Copy the complete listing that follows, letter for letter.

________________

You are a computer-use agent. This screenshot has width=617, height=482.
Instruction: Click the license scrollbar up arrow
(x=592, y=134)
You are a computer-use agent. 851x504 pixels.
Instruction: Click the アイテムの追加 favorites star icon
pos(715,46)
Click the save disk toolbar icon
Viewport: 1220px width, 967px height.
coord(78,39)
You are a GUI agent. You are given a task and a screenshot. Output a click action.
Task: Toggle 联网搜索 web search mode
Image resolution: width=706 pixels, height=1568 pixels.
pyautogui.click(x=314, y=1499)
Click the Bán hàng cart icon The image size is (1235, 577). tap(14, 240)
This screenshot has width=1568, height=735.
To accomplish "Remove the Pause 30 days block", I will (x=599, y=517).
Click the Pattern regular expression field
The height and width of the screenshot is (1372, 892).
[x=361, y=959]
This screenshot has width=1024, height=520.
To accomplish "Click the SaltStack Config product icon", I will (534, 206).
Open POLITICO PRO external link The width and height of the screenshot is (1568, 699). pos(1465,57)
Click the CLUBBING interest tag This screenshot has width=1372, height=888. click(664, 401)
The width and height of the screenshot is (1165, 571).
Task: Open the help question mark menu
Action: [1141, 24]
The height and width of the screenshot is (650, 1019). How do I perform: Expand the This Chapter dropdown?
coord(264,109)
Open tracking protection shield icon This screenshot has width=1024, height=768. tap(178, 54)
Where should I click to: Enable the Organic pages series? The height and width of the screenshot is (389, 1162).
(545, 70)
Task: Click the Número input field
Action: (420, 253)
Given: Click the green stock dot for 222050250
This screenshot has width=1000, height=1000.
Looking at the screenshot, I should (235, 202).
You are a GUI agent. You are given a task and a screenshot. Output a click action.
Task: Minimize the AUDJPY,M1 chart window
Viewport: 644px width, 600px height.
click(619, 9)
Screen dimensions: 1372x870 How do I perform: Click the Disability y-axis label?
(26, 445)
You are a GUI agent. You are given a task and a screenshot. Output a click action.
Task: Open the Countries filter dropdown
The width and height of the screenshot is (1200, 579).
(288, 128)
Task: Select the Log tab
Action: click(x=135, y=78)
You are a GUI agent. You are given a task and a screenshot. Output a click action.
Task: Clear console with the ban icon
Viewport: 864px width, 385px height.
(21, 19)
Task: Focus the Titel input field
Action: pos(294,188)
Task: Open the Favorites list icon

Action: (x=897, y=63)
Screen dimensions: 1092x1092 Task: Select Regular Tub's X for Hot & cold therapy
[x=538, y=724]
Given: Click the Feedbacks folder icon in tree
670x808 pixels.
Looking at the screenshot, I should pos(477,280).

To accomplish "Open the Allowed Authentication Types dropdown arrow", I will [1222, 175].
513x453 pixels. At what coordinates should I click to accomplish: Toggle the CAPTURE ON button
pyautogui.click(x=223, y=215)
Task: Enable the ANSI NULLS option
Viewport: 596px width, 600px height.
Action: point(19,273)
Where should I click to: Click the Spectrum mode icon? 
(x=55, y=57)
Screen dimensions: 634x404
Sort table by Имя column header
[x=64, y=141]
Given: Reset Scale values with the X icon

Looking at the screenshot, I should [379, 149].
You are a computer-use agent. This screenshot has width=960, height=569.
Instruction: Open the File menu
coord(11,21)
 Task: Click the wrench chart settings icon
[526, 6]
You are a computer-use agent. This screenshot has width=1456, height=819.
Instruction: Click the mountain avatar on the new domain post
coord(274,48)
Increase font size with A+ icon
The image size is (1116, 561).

________________

> _Exercise response_:
You are a computer-use agent. This screenshot has width=617, height=482.
Instruction: Click the license scrollbar up arrow
(x=592, y=134)
You are a computer-use agent. 851x504 pixels.
Instruction: Click the アイテムの追加 favorites star icon
pos(715,46)
Click the save disk toolbar icon
Viewport: 1220px width, 967px height.
coord(78,39)
You are a GUI agent. You are given a task and a screenshot. Output a click action.
Task: Toggle 联网搜索 web search mode
Image resolution: width=706 pixels, height=1568 pixels.
pyautogui.click(x=314, y=1499)
Click the Bán hàng cart icon The image size is (1235, 577). tap(14, 240)
This screenshot has width=1568, height=735.
To accomplish "Remove the Pause 30 days block", I will (x=599, y=517).
Click the Pattern regular expression field
The height and width of the screenshot is (1372, 892).
[x=361, y=959]
This screenshot has width=1024, height=520.
To accomplish "Click the SaltStack Config product icon", I will (534, 206).
Open POLITICO PRO external link The width and height of the screenshot is (1568, 699). pos(1465,57)
Click the CLUBBING interest tag This screenshot has width=1372, height=888. click(664, 401)
The width and height of the screenshot is (1165, 571).
Task: Open the help question mark menu
Action: [1141, 24]
The height and width of the screenshot is (650, 1019). How do I perform: Expand the This Chapter dropdown?
coord(264,109)
Open tracking protection shield icon This screenshot has width=1024, height=768. tap(178, 54)
Where should I click to: Enable the Organic pages series? The height and width of the screenshot is (389, 1162).
(545, 70)
Task: Click the Número input field
Action: (420, 253)
Given: Click the green stock dot for 222050250
This screenshot has width=1000, height=1000.
Looking at the screenshot, I should (235, 202).
You are a GUI agent. You are given a task and a screenshot. Output a click action.
Task: Minimize the AUDJPY,M1 chart window
Viewport: 644px width, 600px height.
click(619, 9)
Screen dimensions: 1372x870 How do I perform: Click the Disability y-axis label?
(26, 445)
You are a GUI agent. You are given a task and a screenshot. Output a click action.
Task: Open the Countries filter dropdown
The width and height of the screenshot is (1200, 579).
(288, 128)
Task: Select the Log tab
Action: click(x=135, y=78)
You are a GUI agent. You are given a task and a screenshot. Output a click action.
Task: Clear console with the ban icon
Viewport: 864px width, 385px height.
(21, 19)
Task: Focus the Titel input field
Action: pos(294,188)
Task: Open the Favorites list icon

Action: (x=897, y=63)
Screen dimensions: 1092x1092 Task: Select Regular Tub's X for Hot & cold therapy
[x=538, y=724]
Given: Click the Feedbacks folder icon in tree
670x808 pixels.
Looking at the screenshot, I should pos(477,280).

To accomplish "Open the Allowed Authentication Types dropdown arrow", I will [1222, 175].
513x453 pixels. At what coordinates should I click to accomplish: Toggle the CAPTURE ON button
pyautogui.click(x=223, y=215)
Task: Enable the ANSI NULLS option
Viewport: 596px width, 600px height.
Action: point(19,273)
Where should I click to: Click the Spectrum mode icon? 
(x=55, y=57)
Screen dimensions: 634x404
Sort table by Имя column header
[x=64, y=141]
Given: Reset Scale values with the X icon

Looking at the screenshot, I should [379, 149].
You are a computer-use agent. This screenshot has width=960, height=569.
Instruction: Open the File menu
coord(11,21)
 Task: Click the wrench chart settings icon
[526, 6]
You are a computer-use agent. This screenshot has width=1456, height=819.
Instruction: Click the mountain avatar on the new domain post
coord(274,48)
Increase font size with A+ icon
The image size is (1116, 561).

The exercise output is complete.